Active in the field of education, Perl received support from the Russian authorities (before 1815) and subsequently from the Austrian government; he even earned medals of honor. In 1813, he established a school in the spirit of the moderate Haskalah in Tarnopol. He maintained this institution until his death; and the school continued to exist until World War II. It was funded by a special payment for kosher slaughter from the local community and surrounding areas and from regular annual support from the local community. From 1813 to 1815, Perl printed calendars for the school, citing didactic passages from rabbinical literature and popular science (other such calendars remained in manuscript). He also attempted in 1828 to establish an association for encouraging crafts and industry, with the aim of introducing productive economic activities into Jewish life, and he planned in 1833 to establish a rabbinical seminary in the spirit of one that had been founded in Italy. These and other plans never materialized.
Title page of Boḥen tsadik (Investigating a Righteous Man), by Yosef Perl (Prague: M. J. Landau, 1838). (YIVO)
Perl became a vigorous opponent of Hasidism, which he regarded as having strayed from the path of tradition, and he based his arguments on the words of the Vilna Gaon and the latter’s disciples. Perl accused Hasidim of spreading ignorance, with threatening the welfare of the state, and with deceiving the masses. His anti-Hasidic activities were stimulated by the movement’s broad expansion into Volhynia, Podolia, and Galicia. Convinced that books had the power to effect change, Perl wrote anti-Hasidic satires. He also believed that the Austrian regime was a merciful kingdom that wished to benefit the people and improve their education, and so he bombarded officials with memoranda hostile to Hasidism, hoping the authorities would suppress the movement. Most of his suggestions were rejected, and his books had only limited influence.

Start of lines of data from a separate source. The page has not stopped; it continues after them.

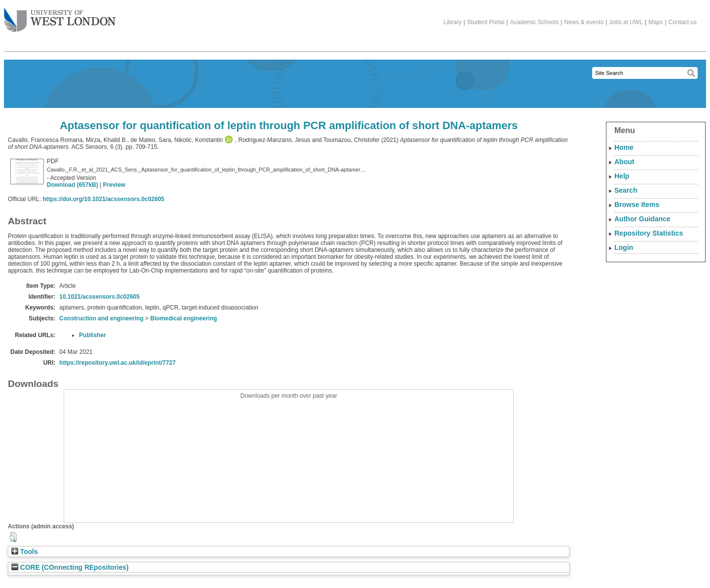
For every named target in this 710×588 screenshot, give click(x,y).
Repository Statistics (648, 233)
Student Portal (486, 22)
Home (624, 147)
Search (626, 190)
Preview (114, 185)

Perl began his literary activity in the second decade of the nineteenth century, around the time of the publication of the stories of Naḥman of Bratslav and the compilation in praise of the Ba‘al Shem Tov called Shivḥe ha-Besht. He felt that these books exemplified the pernicious doctrines of Hasidism, and wrote his own books to a large degree to oppose them. Many of his writings in German, Hebrew, and Yiddish remained unpublished during his lifetime. Their importance lies not only in their literary significance but also in the historical information and the insights they provide into his objections to Hasidism.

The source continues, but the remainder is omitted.